Certain Properties of Polynomials

Abstract

Let x ₁,…, x _n+1 be distinct points in the complex plane ℂ. Then there exists precisely one polynomial P(x) of degree not greater than n which takes a prescribed value a _i at x _i . Indeed, the uniqueness of P follows from the fact that the difference of two such polynomials vanishes at points x ₁,…, x _n+1 and at the same time has degree not greater than n.

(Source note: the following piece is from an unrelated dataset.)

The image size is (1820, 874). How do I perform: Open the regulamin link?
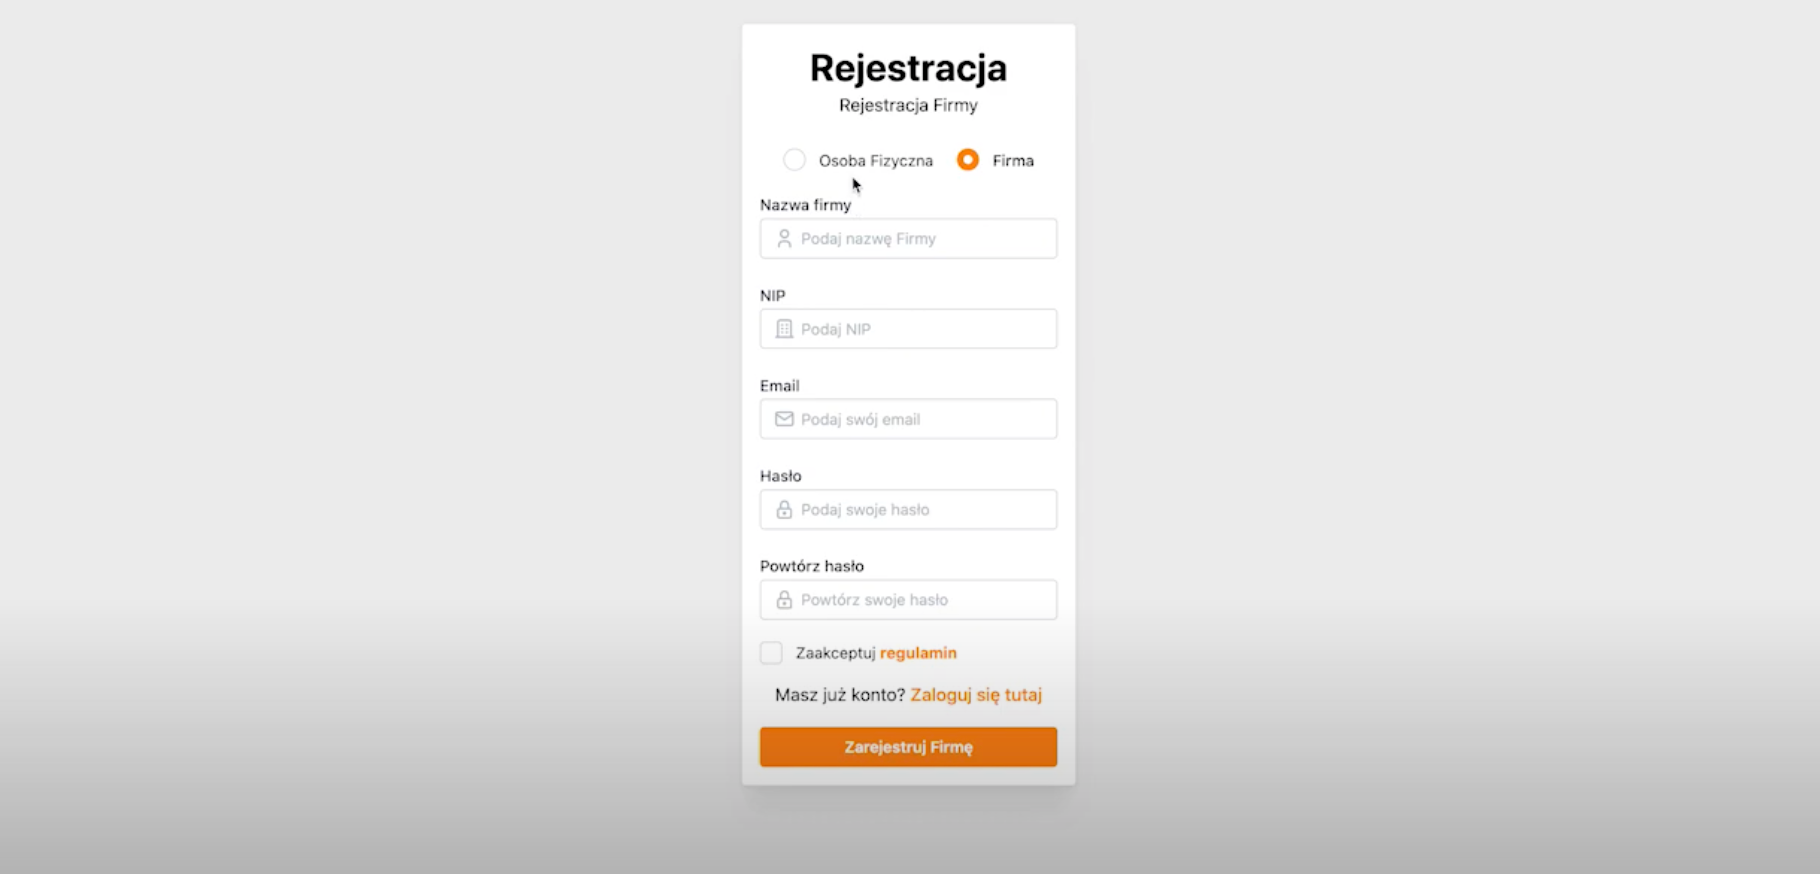(x=918, y=653)
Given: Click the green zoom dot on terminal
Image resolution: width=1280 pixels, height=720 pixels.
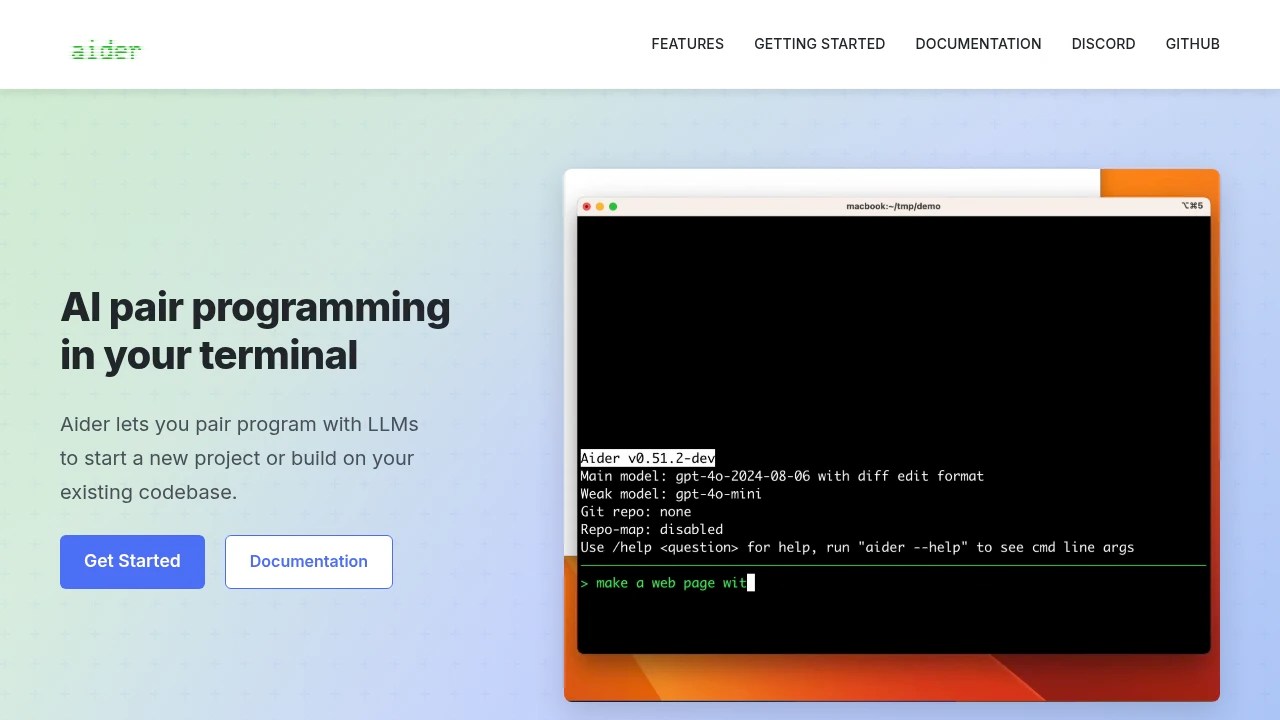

The following polynomial clearly possesses all the necessary properties:

$$\begin{array}{ll} P(x) & = \sum\limits_{k=1}^{n+1} a_k \frac{(x - x_1)\cdot\ldots\cdot(x - x_{k-1})\cdot(x - x_{k+1})\cdot\ldots\cdot(x - x_{n+1})}{(x_k - x_1)\cdot\ldots\cdot(x_k - x_{k-1})\cdot(x_k - x_{k+1})\cdot\ldots\cdot(x_k - x_{n+1})} =\\ & = \sum\limits_{k=1}^{n+1} a_k\frac{\omega(x)}{(x-x_k)\omega^\prime (x_k)},\end{array}$$

where

$$\omega(x) = (x - x_1)\cdot\ldots\cdot(x - x_{n+1}).$$

The polynomial P(x) is called Lagrange’s interpolation polynomial and the points x ₁,… , x _n+1 are called the interpolation nodes.